Mothers can be in such denial.

And then Beomgyu bends my ear with the news that Jang Wonyoung is breaking up with Choi Soobin, and that she, Lee Chaeyoung, and Park Sinu are starting some bidding war over me. “Dude!” he tells me. “The two hottest chicks on campus. And I swear to god, man, Wonyoung’s dumped Soobin because of you. I heard it direct from Sunoo, and dude, Sunoo the Ear knows all.”

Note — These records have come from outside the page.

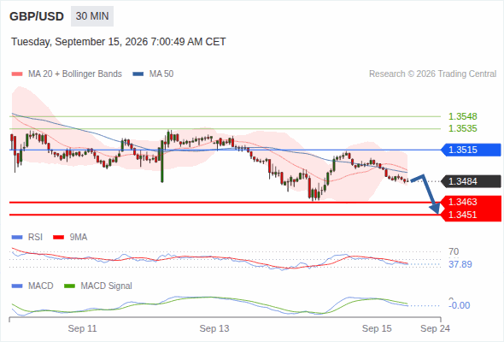The width and height of the screenshot is (504, 342).
Task: Click the green 1.3548 resistance label
Action: point(462,116)
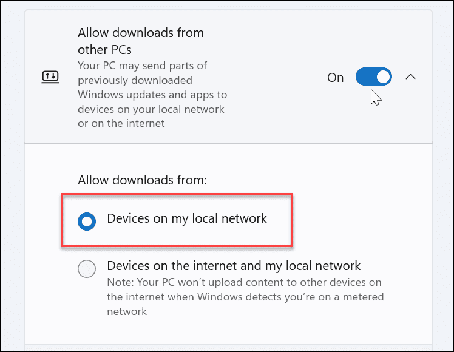Click the "Allow downloads from other PCs" title
The height and width of the screenshot is (352, 454).
click(141, 40)
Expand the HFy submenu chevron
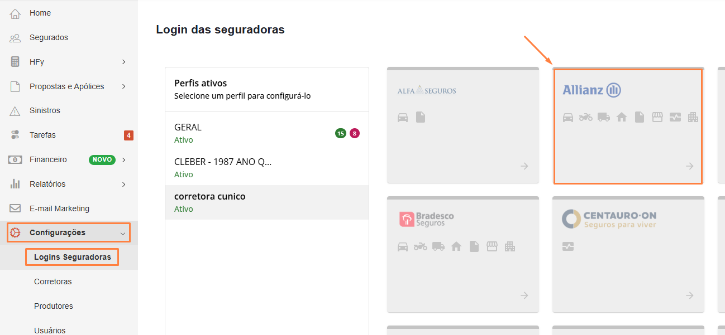This screenshot has width=725, height=335. (x=123, y=62)
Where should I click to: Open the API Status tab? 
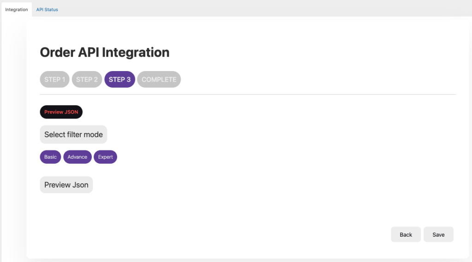tap(47, 9)
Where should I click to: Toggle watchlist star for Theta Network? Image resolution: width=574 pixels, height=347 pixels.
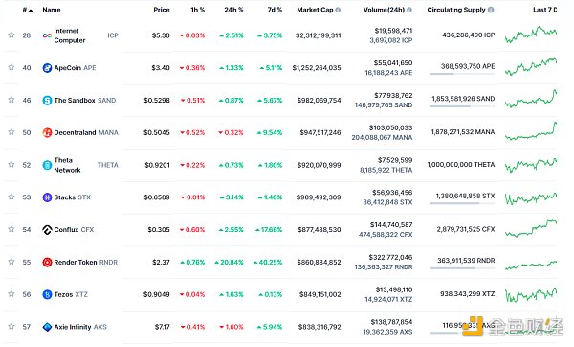(x=11, y=164)
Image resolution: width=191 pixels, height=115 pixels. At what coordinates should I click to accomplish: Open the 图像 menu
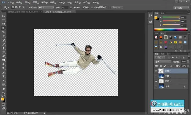click(27, 2)
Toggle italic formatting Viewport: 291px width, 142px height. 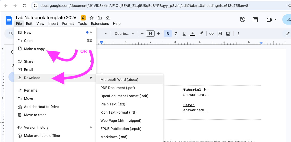[x=176, y=34]
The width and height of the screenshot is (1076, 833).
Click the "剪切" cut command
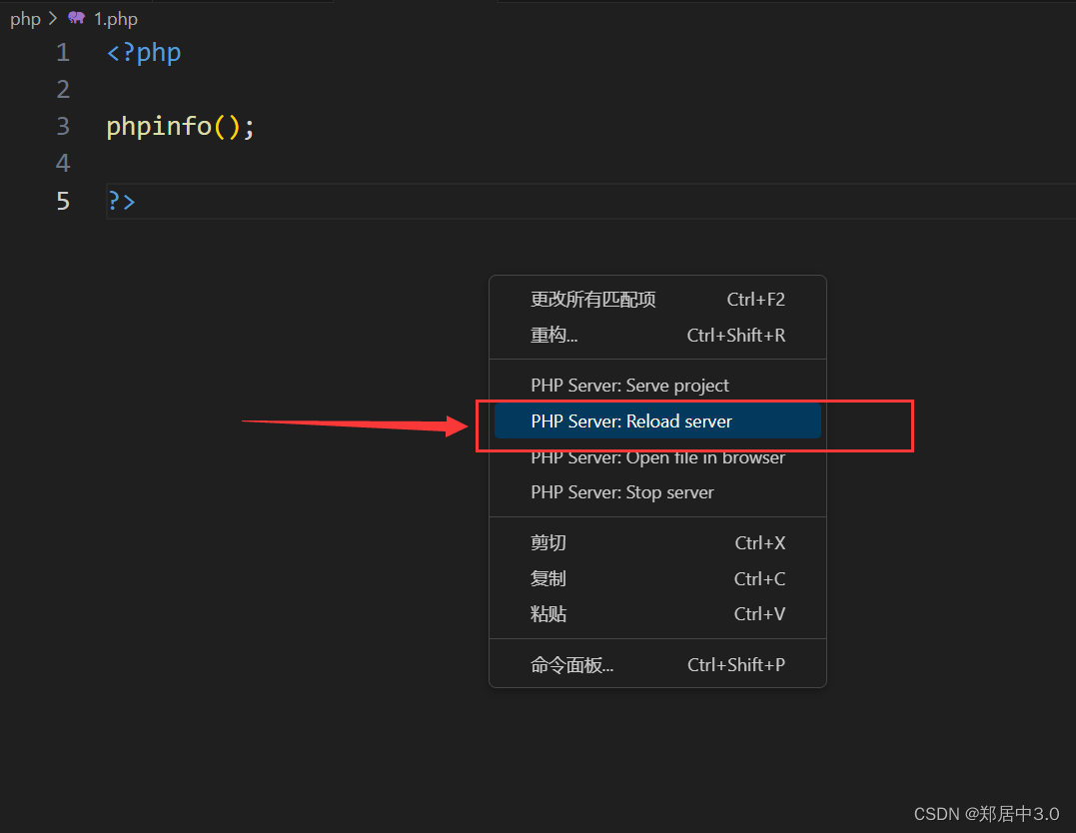point(547,542)
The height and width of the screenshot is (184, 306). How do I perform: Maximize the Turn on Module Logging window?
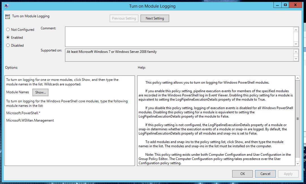click(x=285, y=5)
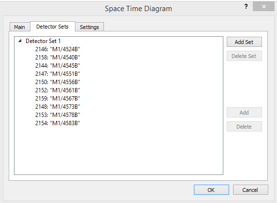The image size is (277, 203).
Task: Pick detector 2150 M1/4556B
Action: pos(58,82)
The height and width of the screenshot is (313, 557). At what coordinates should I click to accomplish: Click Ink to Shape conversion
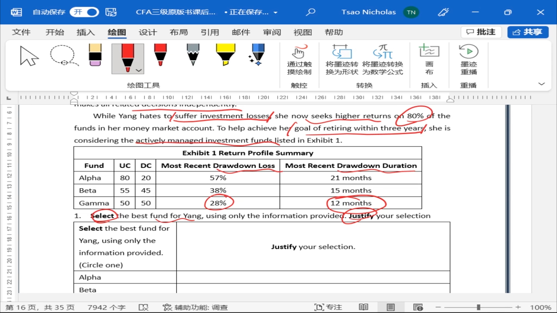coord(342,60)
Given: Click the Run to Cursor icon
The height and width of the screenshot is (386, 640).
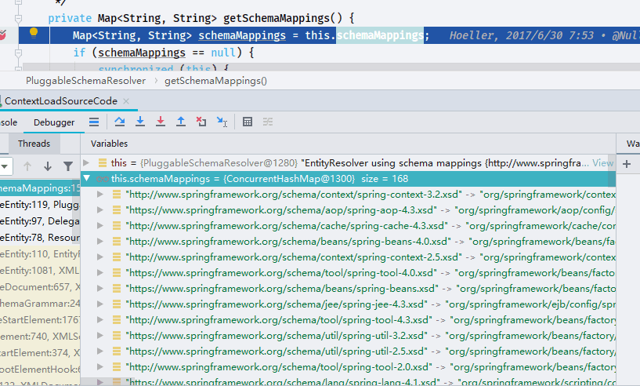Looking at the screenshot, I should [222, 122].
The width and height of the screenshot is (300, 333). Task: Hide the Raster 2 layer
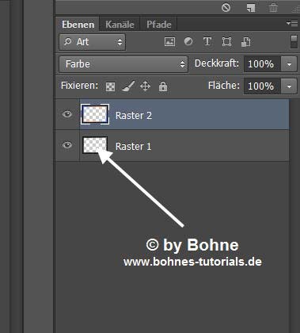pos(67,114)
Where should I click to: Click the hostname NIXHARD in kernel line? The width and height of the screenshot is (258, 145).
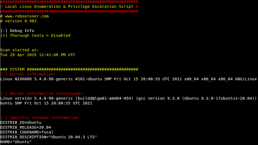23,79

He throws me this nasty grin and says, “Me, I’m rooting for Jumbo Sinu. It would serve you right for being such a basket girl.”

I told him to shut up, but he was right. With the way my luck was running, I’d probably get stuck with Jumbo Sinu. I could just see it – six feet of beefy babe downing both halves of my lunch and then coming after me. Sinu’s the only girl or guy on campus who can dunk a basketball. The whole gym
shakes when she lands. And since she’s got no, you know… female parabolas, the girl could shave her head and make it in the NBA. Seriously. No one would ever suspect.

Her parents give her anything she wants, too. Rumor has it they converted their garage into a full-on basketball court just for her.

Which meant that in the game of the basket girls, I was as good as slam-dunked.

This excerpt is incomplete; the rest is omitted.